I was exposed to women’s history and feminism in college, and I believe that this is one of the major reasons that I’ve been able to overcome my body dysphoria and to come to appreciate and cherish my female body.  I discovered that there were women like me thousands of years ago. I’m proud of being a female and a lesbian, and it's liberating to know that women have lived before me. As to sexuality, I could care less if a female is heterosexual, lesbian, or bisexual.  I only hope that she learns to appreciate, cherish, and honor her body, and her history.  
It might make me sound old, but I was born before people started using the words "top surgery". I grew up in the country, and no one even heard of the word "trans". At any rate, if someone told me that they could remove my breasts, I would have done it right then and there. Because I felt so insecure, and always hid my breasts, I would have had it done at age sixteen. I associated anyone even looking at my breasts with that sick, terrifying feeling I felt in the pit of my stomach when my grandfather's hand felt my breasts. After this incident, I recall clinching my fists and hitting my chest until it bruised. I didn't want to be a woman, and I didn't like my body. My body and breasts were betraying me, and were a source of fear and shame. When I was around sixteen years of age, I started wearing loose fitted sweat shirts to hide my breasts. My hair was short, and on more than one occasional I was mistaken for a boy. I would wear a baggy shirt, put on a heavy coat, put my hands in the front pockets of my jeans like boys and men do, and slouch over

It took me about ten to twelve years before I finally began to cherish and appreciate my female body.

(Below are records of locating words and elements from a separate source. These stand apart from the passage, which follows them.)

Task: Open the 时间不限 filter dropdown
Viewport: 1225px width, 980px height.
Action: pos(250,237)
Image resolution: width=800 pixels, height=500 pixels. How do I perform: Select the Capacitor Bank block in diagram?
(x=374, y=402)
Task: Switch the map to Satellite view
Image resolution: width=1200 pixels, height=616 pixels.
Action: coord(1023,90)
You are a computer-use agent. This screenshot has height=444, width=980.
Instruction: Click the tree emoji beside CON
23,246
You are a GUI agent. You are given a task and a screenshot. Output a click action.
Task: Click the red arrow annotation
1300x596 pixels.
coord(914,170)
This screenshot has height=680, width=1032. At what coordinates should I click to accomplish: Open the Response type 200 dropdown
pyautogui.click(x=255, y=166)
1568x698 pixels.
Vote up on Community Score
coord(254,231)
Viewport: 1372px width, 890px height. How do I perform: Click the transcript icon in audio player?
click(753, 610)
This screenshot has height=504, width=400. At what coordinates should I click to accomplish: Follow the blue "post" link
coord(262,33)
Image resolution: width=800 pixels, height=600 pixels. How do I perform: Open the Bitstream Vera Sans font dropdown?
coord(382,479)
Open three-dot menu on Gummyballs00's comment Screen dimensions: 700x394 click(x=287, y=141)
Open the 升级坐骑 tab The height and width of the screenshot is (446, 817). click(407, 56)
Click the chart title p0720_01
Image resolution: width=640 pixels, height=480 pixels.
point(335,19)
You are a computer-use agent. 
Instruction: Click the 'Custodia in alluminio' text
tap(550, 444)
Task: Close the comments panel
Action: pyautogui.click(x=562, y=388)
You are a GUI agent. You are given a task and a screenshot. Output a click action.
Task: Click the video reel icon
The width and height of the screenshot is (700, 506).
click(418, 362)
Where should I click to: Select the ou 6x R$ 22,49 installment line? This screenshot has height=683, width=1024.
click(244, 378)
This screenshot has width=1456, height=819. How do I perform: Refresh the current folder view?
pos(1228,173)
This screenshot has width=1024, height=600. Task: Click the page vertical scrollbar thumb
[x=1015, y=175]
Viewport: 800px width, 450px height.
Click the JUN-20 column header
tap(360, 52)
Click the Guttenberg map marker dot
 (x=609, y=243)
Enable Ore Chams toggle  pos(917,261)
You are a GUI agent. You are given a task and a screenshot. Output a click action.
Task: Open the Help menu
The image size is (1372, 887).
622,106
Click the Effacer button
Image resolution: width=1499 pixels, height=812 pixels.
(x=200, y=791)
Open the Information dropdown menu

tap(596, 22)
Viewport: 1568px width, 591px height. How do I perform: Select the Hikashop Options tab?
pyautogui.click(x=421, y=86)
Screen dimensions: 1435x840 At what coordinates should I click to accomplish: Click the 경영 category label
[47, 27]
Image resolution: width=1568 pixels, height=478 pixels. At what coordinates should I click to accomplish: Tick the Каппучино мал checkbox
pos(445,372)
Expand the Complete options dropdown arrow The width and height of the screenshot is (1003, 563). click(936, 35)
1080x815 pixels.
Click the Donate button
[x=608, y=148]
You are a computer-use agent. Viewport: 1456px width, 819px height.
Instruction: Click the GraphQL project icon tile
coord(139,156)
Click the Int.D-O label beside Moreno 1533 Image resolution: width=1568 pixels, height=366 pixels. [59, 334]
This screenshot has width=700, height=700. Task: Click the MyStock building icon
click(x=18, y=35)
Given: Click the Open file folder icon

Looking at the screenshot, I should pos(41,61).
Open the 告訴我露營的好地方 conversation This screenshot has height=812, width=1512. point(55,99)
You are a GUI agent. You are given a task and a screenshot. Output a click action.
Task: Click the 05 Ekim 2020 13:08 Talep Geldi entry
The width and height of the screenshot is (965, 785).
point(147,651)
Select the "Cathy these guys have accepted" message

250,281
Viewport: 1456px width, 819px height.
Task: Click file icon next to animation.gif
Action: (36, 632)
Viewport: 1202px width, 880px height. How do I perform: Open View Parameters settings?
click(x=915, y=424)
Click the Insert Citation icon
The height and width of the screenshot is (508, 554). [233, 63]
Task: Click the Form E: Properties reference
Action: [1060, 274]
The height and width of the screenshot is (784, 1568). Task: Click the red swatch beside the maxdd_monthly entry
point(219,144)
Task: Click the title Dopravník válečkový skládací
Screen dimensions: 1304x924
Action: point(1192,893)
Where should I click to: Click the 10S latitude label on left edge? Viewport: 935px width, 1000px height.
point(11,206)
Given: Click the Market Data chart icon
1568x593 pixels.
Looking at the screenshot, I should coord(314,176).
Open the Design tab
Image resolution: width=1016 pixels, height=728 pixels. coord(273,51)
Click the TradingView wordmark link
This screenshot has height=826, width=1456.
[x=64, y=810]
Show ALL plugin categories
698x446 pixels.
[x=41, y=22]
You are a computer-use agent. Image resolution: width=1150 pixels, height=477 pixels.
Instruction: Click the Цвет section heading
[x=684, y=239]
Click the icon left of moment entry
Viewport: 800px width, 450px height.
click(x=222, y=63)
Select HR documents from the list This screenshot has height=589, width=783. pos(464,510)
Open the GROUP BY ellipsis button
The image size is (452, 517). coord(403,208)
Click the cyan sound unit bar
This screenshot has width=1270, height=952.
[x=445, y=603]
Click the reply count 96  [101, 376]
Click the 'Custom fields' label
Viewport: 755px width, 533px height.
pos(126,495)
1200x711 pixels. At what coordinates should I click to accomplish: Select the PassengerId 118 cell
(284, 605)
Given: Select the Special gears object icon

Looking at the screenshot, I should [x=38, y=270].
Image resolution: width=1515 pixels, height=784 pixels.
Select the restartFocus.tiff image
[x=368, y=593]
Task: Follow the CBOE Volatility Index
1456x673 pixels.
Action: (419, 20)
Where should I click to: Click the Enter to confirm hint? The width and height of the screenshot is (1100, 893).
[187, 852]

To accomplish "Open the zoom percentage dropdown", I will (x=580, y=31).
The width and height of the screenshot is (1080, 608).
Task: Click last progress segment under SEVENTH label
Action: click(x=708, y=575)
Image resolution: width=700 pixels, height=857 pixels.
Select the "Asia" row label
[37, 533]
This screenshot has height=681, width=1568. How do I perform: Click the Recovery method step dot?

It was a slow process that required a great deal of soul searching, and it didn't happen over night. With a loving and patient partner, I actually enjoy my breasts touched now. It's very sensual and erotic. I'm so fortunate that I was born before "top surgery" because I sure as heck would have had them lopped off. I know it might sound strange, but I was in my mid-twenties before I finally realized that my breasts were actually things of beauty.
I've read many touching, insightful, and deeply personal stories of why some women don't transition.  I've struggled to answer the question, "Why I haven't transitioned", but I feel as nothing  that I say can do justice to this issue.  I am part of all the women who have come before me, and I'm part of women's history in its entirety.  I'm not willing to abandon my female identify because it is too precious a gift. 


  1. Beautifully said.

  2. Good for you. But keep in mind that your story doesn't represent everyone.

  3. Anon@4:46am Nowhere is SA's story did she say it did. One has to wonder why the clearly visceral comment.


  4. Very well put, S.A.
    I'm happy for you that you embraced your breasts. Very powerful!